On the global currency frontier, continued weakening of the US dollar against the major traded currencies like euro, pound, Canadian dollar and the yen has been creating much debate among currency strategists whether to let the US dollar find its own ground or to mediate. Analysts, according to Bloomberg, also have a view that if the ‘Greenback’ is allowed to fall too rapidly then investors would dumb the dollar backed assets. In-fact the dollar has depreciated much to the extent of 10% against some currencies i.e., the euro and the Indian Rupee, as recently noted by Asia-Pacific Head, Mark Mathews of Merrill Lynch. The emerging market currencies also appreciated considerably on account of huge capital inflows and the rise in demand for their domestic assets and currencies from overseas investors. With the ever increasing importance of Renminbi (Yuan) as a major Asian currency, the US dollar seems to have been taking a back seat.

The Japanese Yen's appreciation against the US$ (trading at 113.10/$) has seen unwinding of the carry trades, where one usually borrow cheap and invest in higher yielding assets. China is contemplating that the continued fall of the US dollar is eroding their asset holding valuations in the US, and are now being highly pressurized to devalue the Yuan, which has gained around 12% against the dollar since it got unpegged, thus creating a huge trade deficit with the US. According to China, US should manage its own 'house' rather than sniffing on the Chinese kitchen'. China has also questioned about the unsustaining US strong dollar policy, and about the continued fall in dollar that is causing oil price and commodity price rise.
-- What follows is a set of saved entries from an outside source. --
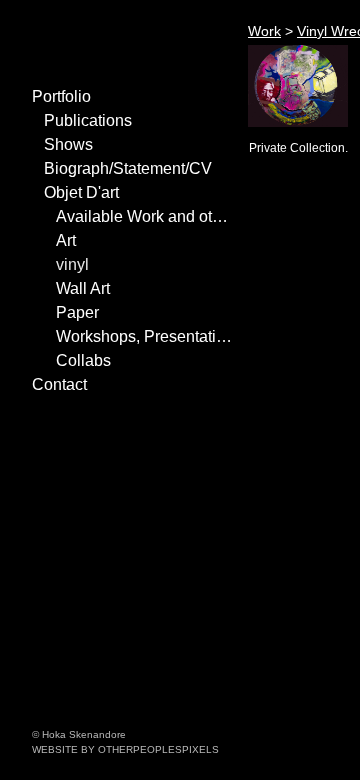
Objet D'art (81, 192)
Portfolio (61, 96)
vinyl (72, 264)
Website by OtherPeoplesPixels (125, 749)
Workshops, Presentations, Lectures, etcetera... (144, 336)
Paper (77, 312)
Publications (88, 120)
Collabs (83, 360)
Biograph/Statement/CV (128, 168)
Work (264, 31)
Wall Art (83, 288)
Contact (59, 384)
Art (66, 240)
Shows (68, 144)
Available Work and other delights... (144, 216)
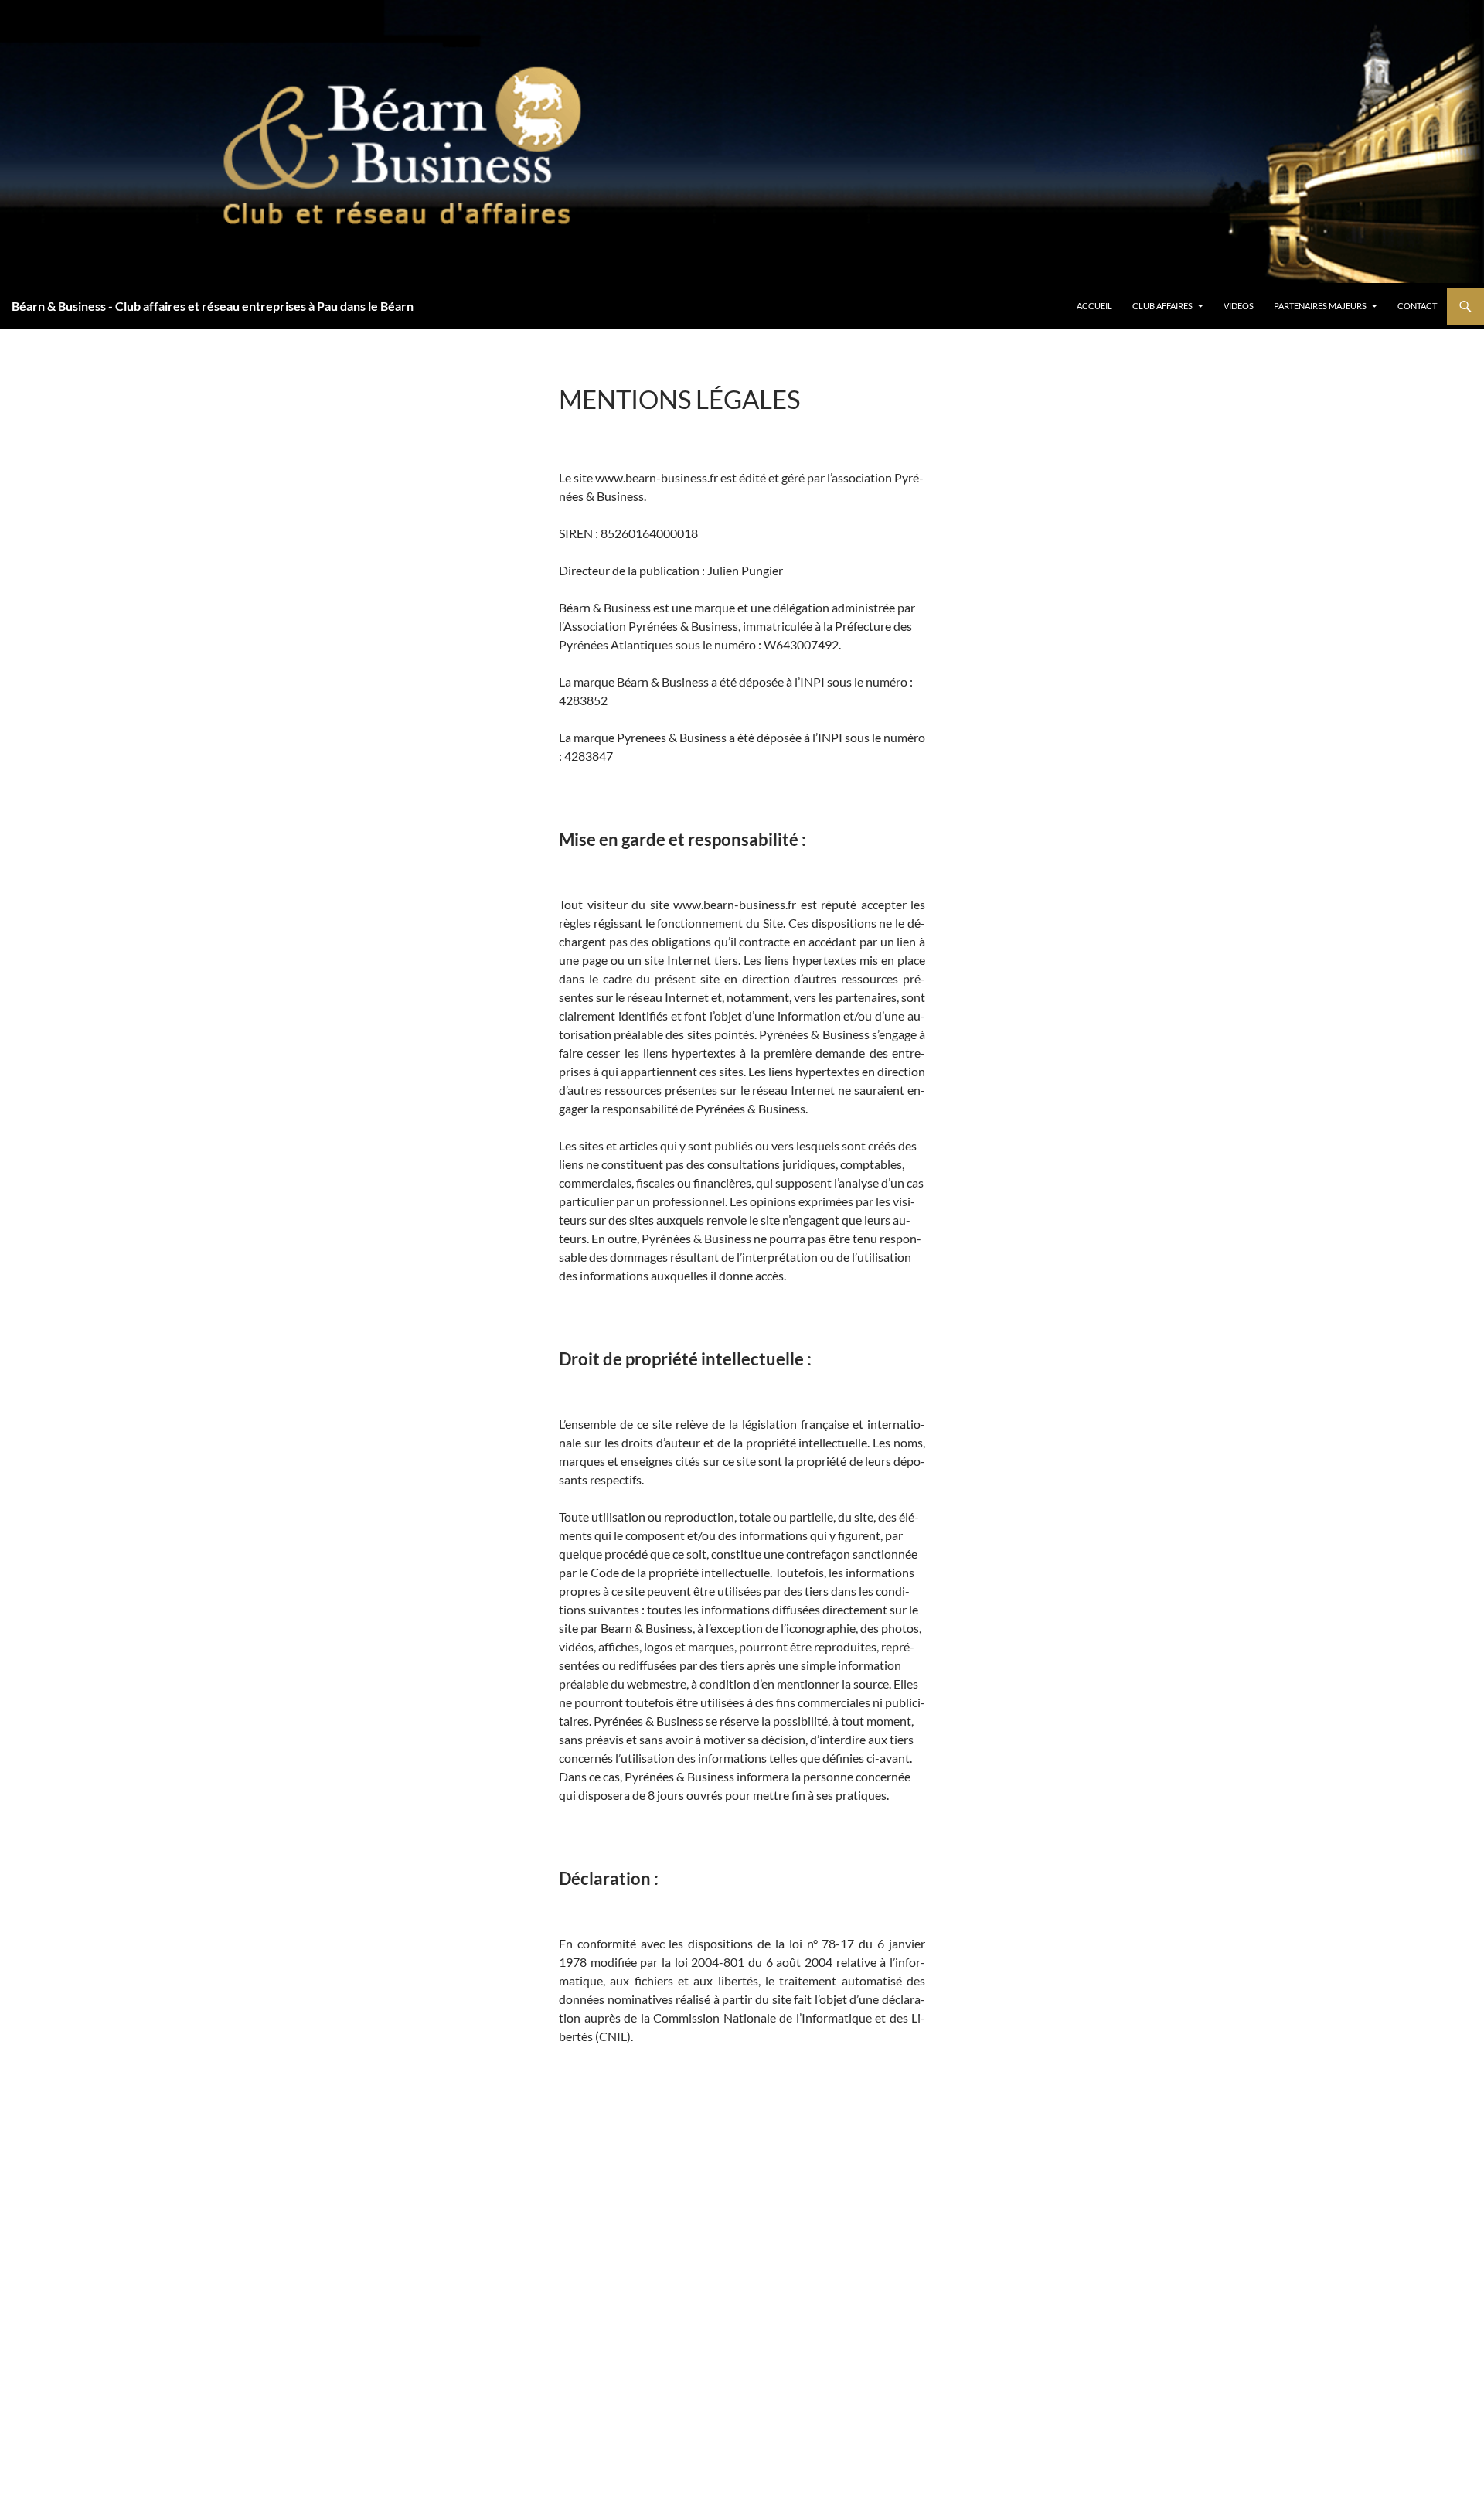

It seems that the $ is loosing its glare since it's continued fall, as the Euro has been favored as an alternative in the international forex/import-export market, since more traders seems to be moving to Euro as their currency of choice. And on the same frontier, the US has nearly failed in her strong dollar policy, according to global anlaysts and reports published in Bloomberg and others. However, currency strategists have a view that since the US is still the largest market for investments, operating business and the biggest export market for the emerging economies, this is a short term depreciation as dollar may roll back once the financial markets become more stable.